An Artificial Neural Network with Backpropagation in 6 Steps

Artificial neural networks (ANNs) are widely used in the geosciences. There are numerous convenient tools in MATLAB and the Deep Learning Toolbox that make it easy to get started, but the examples used in the documentation, tutorials and are usually very complex. Here is a very simple MATLAB example.

Introduction

I searched textbooks, technical articles and internet blogs for the simplest possible example of an ANN with backpropagation. Most of the examples are already so complicated that they do not offer a good introduction for someone who has no prior knowledge.

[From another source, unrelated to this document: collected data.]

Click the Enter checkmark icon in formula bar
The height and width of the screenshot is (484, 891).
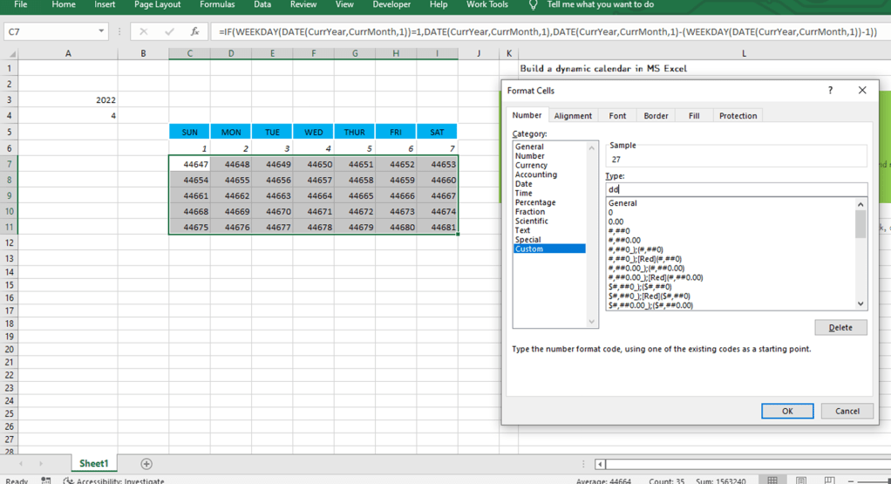169,31
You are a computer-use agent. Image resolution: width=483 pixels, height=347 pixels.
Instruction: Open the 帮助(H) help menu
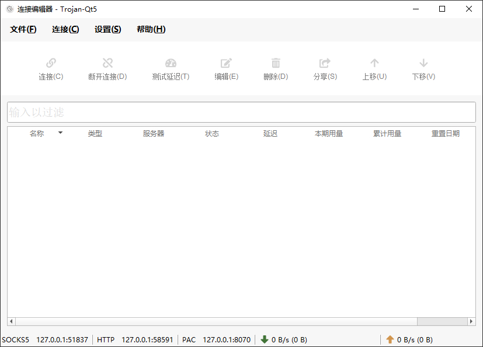[151, 29]
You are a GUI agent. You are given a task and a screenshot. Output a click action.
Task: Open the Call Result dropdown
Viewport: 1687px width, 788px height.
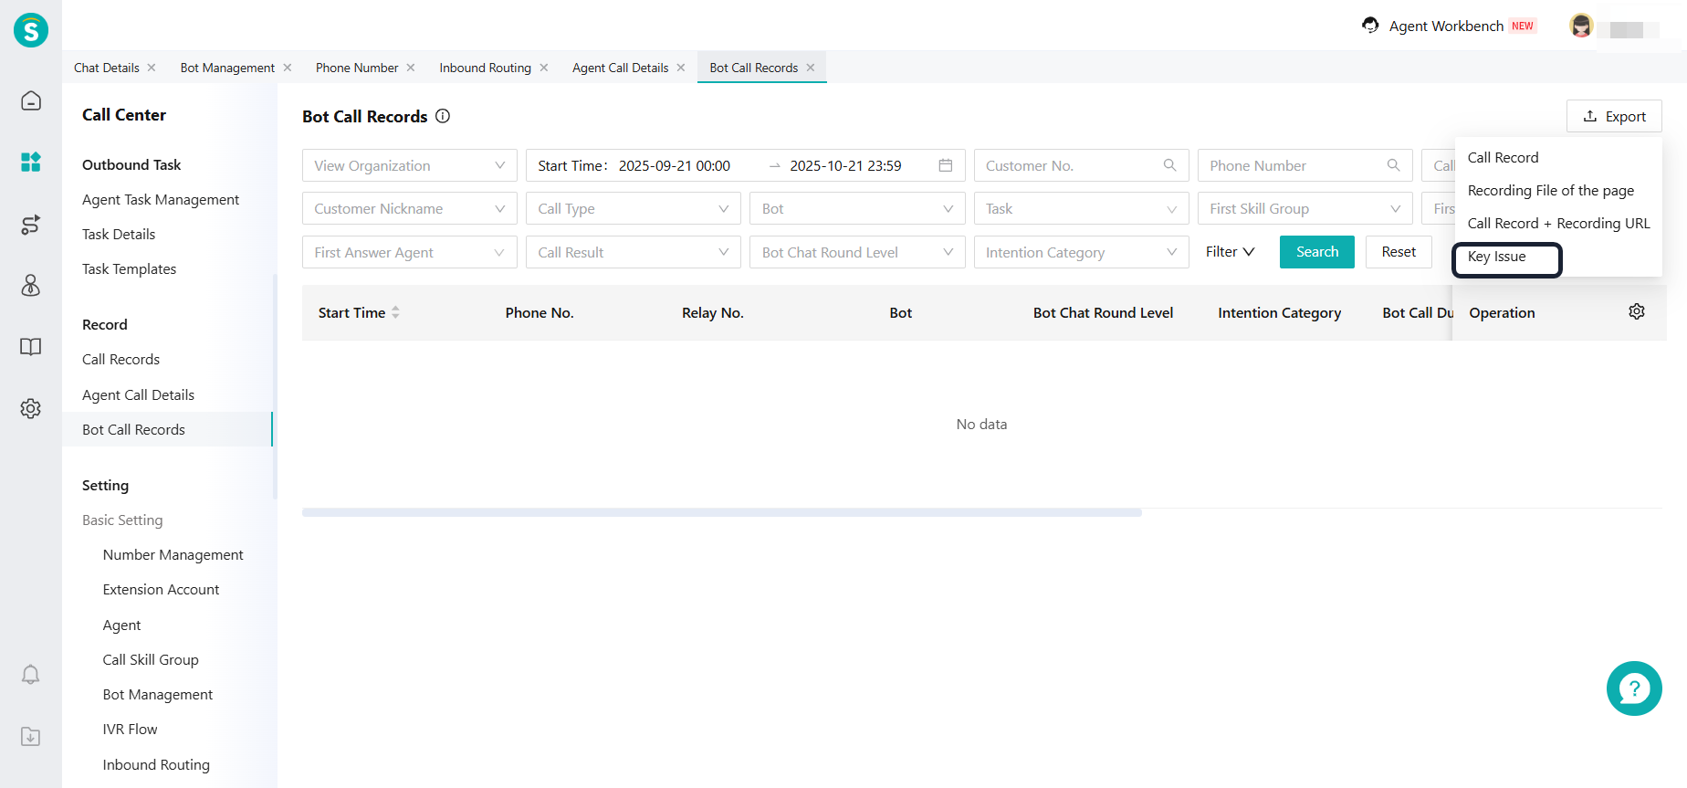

On the other hand, an increasing number of people are using methods from the field of artificial intelligence and deep learning without first familiarizing themselves with the basics.

In the following I show a simple MATLAB script for an ANN, which is inspired by an example that can be found in several variants on the Internet. Since these blog posts do not follow scientific rules, sources are usually not cited. One of the oldest sources is a blog post by Andrew Trask (2015), where you can find the well-documented Python code of a simple network, but with an error in the activation function.

For an easy introduction to the topic of machine learning in general and ANN in particular, I would like to recommend the excellent videos on Grant Sanderson’s 3Bue1Brown YouTube channel, which have become very popular. On his website or on the YouTube Channel you will find a section about ANNs in general including the introduction “But what is a Neural Network?“. There is nothing comparable on the web that explains complex topics in maths and computer science with such simple, yet skilfully crafted animations.

Next, I would like to recommend the Online Training Courses from MathWorks, which contains some free short introductions, for example the Machine Learning Onramp and Deep Learning Onramp, which guides you through some theoretical concepts and a simple MATLAB example within approximately 2–2.5 hours. If you have access to the MATLAB Academy, for example through a MATLAB Site Licence / Total Academic Headcount Licence from your university, you can take advantage of many more self-paced online training courses on the topic, e.g. a 12-hour course on Machine Learning with MATLAB or a 7-hour course on Deep Learning with MATLAB.

An ANN with backpropagation attempts to predict the output from the inputs. The error is used to iteratively improve the weights of the ANN. The weights are the ANN, the improvement of the weights is the learning of the ANN. In our example, we use the inputs and outputs from the above example by Trask (2015), which can also be found in other Internet examples, as well as weights whose initial value is zero in each case.

Another source of inspiration for the following example was the articles on artificial neural networks and backpropagation on the German and English Wikipedia pages. Unfortunately, as is so often the case on Wikipedia, these pages are incomplete, do not always include references and are sometimes inaccurate or even partially incorrect. In the following example, however, the variable names and the step-by-step explanation are based on the German Wikipedia article (2024). There you will also find a number of useful graphics to explain ANNs.

I would also like to thank Dr Kathi Kugler (MathWorks) for her support and comments while working on this example.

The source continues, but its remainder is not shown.